Des solutions concrètes
Certaines institutions offrent déjà des solutions telles que: taux d’activité entre 50 et 100% à tous les échelons; horaires réduits avec jours fixes, flexibles ou récupérations groupées; soutien financier pour le job sharing, retour progressif après un congé maternité; crèches à horaires étendus; télétravail pour les tâches administratives; et répartition ajustable du temps de travail.
Des défis multiples pour un enjeu sociétal urgent
Bien que le travail à temps partiel puisse rendre les carrières hospitalières plus inclusives et durables, tout en répondant aux défis de rétention des talents, des obstacles à son plein déploiement persistent et ne sont pas à négliger (voir tableau « Les plus et les moins du temps partiel en milieu hospitalier » ci-dessous ou en PDF). En effet, des défis demeurent, tant sur le plan pratique (administration, formation), inhérents à la cyclicité hebdomadaire 24/7, que culturel (valorisation de la disponibilité totale, féminisation d’un milieu historiquement masculin) et surtout financier (recouvrements nécessaires pour les transmissions, augmentation conséquente des coûts de formation vu le nombre de personnes à former pour un même rendement, charge reportée chez les médecins qui supervisent). Néanmoins, au vu de la pénurie majeure de médecins, ces défis deviennent des enjeux sociétaux à confronter dès maintenant afin de pallier la pénurie médicale déjà existante.
Références
[1] OFS, «Enquête suisse sur la population active (ESPA),» 05 Juillet 2024. [En ligne]. Available: https://www.bfs.admin.ch/bfs/fr/home/statistiques/situation-economique-sociale-population/egalite-femmes-hommes/activite-professionnelle/travail-temps-partiel.html.
[2] S. Hostettler, «Statistique médicale 2023 : 40% de médecins étrangers,» Bulletin des médecins suisses, vol. 12, n° %1105, pp. 30-36, 2024.
[3] «Sondage – Densité médicale vaudoise.
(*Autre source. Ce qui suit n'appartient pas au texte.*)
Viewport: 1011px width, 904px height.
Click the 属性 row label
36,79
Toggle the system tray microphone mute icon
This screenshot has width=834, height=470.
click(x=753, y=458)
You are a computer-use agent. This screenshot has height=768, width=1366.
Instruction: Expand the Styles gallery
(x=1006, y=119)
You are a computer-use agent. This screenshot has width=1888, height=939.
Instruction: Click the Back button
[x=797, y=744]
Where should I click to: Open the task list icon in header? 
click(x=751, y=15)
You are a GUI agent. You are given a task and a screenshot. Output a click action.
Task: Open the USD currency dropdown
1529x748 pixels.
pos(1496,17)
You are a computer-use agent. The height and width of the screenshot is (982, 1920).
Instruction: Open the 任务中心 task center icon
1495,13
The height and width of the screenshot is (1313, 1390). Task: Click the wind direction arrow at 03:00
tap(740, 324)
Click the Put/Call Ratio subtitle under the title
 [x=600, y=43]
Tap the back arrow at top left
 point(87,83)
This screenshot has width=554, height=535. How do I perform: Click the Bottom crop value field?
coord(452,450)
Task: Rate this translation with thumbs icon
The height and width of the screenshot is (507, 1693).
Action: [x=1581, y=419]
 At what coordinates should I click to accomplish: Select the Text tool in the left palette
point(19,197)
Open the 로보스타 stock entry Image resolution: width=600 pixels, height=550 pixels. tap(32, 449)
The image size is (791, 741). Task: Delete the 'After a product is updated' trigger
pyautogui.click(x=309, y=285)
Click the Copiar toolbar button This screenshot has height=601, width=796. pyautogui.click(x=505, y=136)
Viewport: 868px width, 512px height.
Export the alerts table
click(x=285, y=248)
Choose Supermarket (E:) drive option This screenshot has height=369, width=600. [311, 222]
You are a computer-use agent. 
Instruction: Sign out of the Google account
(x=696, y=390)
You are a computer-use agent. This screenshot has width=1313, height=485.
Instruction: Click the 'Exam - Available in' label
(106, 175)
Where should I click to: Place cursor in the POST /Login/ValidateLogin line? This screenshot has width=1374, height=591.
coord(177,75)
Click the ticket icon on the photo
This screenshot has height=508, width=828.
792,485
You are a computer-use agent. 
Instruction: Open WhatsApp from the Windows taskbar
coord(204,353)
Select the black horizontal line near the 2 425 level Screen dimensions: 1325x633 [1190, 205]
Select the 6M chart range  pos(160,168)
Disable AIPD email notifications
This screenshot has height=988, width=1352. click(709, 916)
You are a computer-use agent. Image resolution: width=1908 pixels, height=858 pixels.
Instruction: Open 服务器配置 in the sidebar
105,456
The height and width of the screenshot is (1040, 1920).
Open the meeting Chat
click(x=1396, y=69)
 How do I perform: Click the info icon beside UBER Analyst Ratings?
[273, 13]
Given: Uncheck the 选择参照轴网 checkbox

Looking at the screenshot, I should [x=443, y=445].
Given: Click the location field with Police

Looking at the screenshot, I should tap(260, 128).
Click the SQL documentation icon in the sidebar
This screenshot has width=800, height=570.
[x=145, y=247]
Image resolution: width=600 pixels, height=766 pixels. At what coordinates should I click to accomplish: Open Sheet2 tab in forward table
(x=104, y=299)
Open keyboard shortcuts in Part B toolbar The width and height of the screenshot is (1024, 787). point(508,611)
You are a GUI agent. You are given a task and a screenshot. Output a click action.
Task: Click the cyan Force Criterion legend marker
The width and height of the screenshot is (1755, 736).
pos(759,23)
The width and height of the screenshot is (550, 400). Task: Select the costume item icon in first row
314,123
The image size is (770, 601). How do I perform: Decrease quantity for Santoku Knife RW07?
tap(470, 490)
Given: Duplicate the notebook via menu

Des médecins au bord de la saturation,» DOC Le rendez-vous des médecins vaudois, p. 16, Août 2022.
[4] DEMOSCOPE, «Situation de travail des médecins assistant.e.s et che-fe-s de clinique – Sondage auprès des membres vaso asmac 2023,» 2023. [En ligne]. Available: https://vsao.ch/fr/medias-et-publications/etudes-et-sondages/. [Accès le 07 Janvier 2025].
[5] asmac, «Guide pour la promotion du travail à temps partiel pour les médecins,» [En ligne]. Available: https://vsao.ch/wp-content/uploads/2021/06/AU_Hauptrubrik-Arztberuf-und-Familie_Unterrubrik-Foerderung-Teilzeit_Leitfaden_FR_20210624_V01.00.pdf. [Accès le 07 01 2025].
[6] ISFM, «Interprétation de l’art. 32 RFP (temps partiel) et de l’art. 30 RFP (durée minimale des périodes de formation postgraduée),» 24 Mars 2021. [En ligne]. Available: https://www.siwf.ch/files/pdf27/wbo_ausl_art_30_32_f.pdf. [Accès le 07 01 2025].
[7] ISMF, «Réglementation pour la formation conti,» 25 avril 2002. [En ligne]. Available: https://www.siwf.ch/files/pdf26/fbo_f.pdf. [Accès le 07 janvier 2025].
[8] M. Ganzfried et G. Mäder, «Le travail à temps partiel en Suisse : importance croissante, défis et opportunités,» Août 2022.